31 October 2011

Naked Stage at ADC



http://cambridgetheatrereview.com/reviews/event/Tpw4O_VYSOmLjUhiwwOIBg

這是我幫cambridgetheatrereivew.com寫的第三個theatre review。會去看其實是意外。我比較喜歡古希臘悲劇或是莎士比亞,非常的不喜歡現代的劇本,除非是衝著作家威名慕名前往。像是第一次幫他們寫review就是在review The Lonesome West,這個作家就是寫In Bruges這部讓我印象深刻,超級暗黑式幽默的電影作家,所以已經確定我喜歡這個作家再去看,會比較放心。

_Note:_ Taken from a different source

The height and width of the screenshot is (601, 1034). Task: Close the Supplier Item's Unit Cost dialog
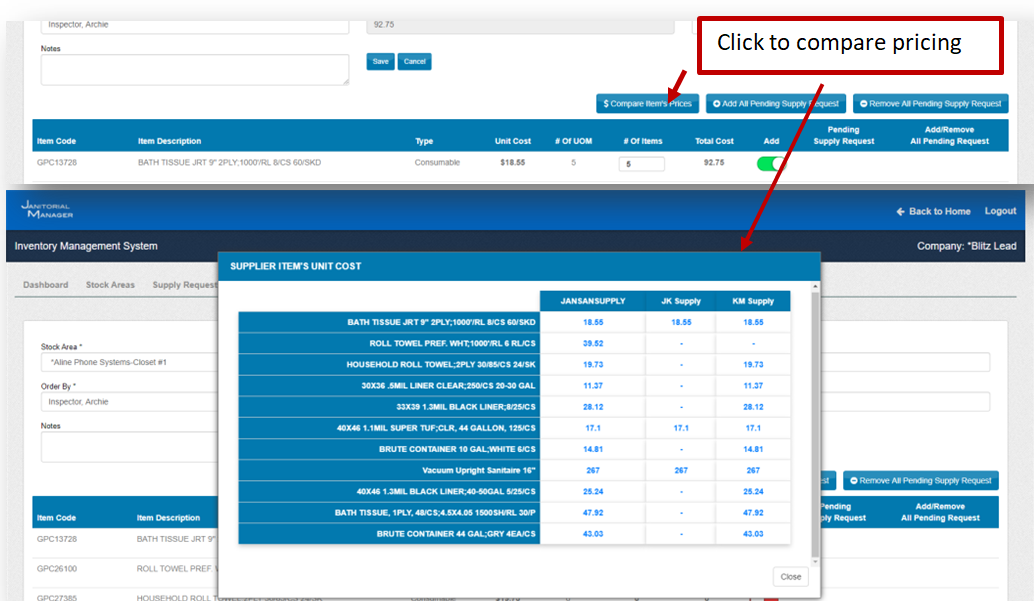click(x=790, y=577)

WRiTEON! is an open forum which now does two main staged readings per year—Naked Stage and Monologues and Duologues Festival. Naked Stage started eleven years ago in Cambridge as an informal reading of scripts and discussion among friends. The plays can have up to five characters and be up to 50 minutes in length. As Michelle Golder states, Naked Stage is an exciting opportunity where amateur playwrights, directors, and actors “develop skills” and “improve the level of performance.” For example, Golder herself is shadowed by a less experienced director, who would probably be able to direct a play next season; the actors are a mixture of more experienced actors and actors new to the stage; the playwrights themselves also range from Gregory Skulnick, who has experience in directing, producing, sound engineering, and set designing, Ross Howard, who was awarded “Best of Fringe” at Las Vegas Fringe Festival in 2010, and three who are relatively new—Trish Rawson, Nick Judd, and Valérie Fabre.
This year, Naked Stage is doing a total of 20 readings over five Sundays. The one under review is the second in the series. The readings were held in the ADC Bar, which was rather informal and cozy, and before the readings began, each attendee was given a feedback form and encouraged to comment on each play and give it a mark out of 10. The first half was one 50-minute play—Jessica, which was slightly too lengthy and redundant. The play is about a 20-year-old man’s paranoia over whether his girlfriend is cheating on him and him unloading his rants on his perhaps imaginary friend. The five-minute verbal feedback session sparked some interesting comments from the audience—middle-aged men who could not identify with the main character, but was abruptly cut short by the break.

The second half was three shorter plays plus a longer one followed by another feedback session. All Your Things is a monologue by a woman written in stylised poetic language; The Hankerbox also sparked the discussion on whether one of the characters was a figment of the imagination (perhaps influenced by the audience feedback of the first play) and whether the play is about male aspiration or female domination. Remembering Emptiness and Belonging was perhaps the one that received the most positive audience feedback. The audience tried to figure out what the two characters actually were: one audience member said they were toys and another said they were teapots, and finally the playwright’s intention was revealed—they are a coffeepot and a teapot. The last play, Retribution, is about a nosy neighbour who has taken it on herself to rid the neighbourhood of the child-yelling mean old man. The play takes several turns as the audience shifts their sympathy from the bound old man to the “Mad Cow,” though rather cautiously. The first section of the play in which the woman voiced her keen observations of the neighbours was too drawn out and tedious but as soon as the old man started to reply, the dynamics of the two characters changed and the truth was slowly revealed.

As the playwrights, directors, and actors were all there, the discussion was engaging and the audience’s questions speedily answered—all to a very satisfying end. The discussions were actually the most interesting part of the evening so the two longer plays could have been cut short to give more time to the feedback sessions. Naked Stage, as an experiment set up by Cambridge locals and funded by the Cambridge City Council, is now still run by Cambridge locals but with some participation of Cambridge students. For someone who enjoys offering feedback and doesn’t mind the lack of polish, Naked Stage is a wonderful performance.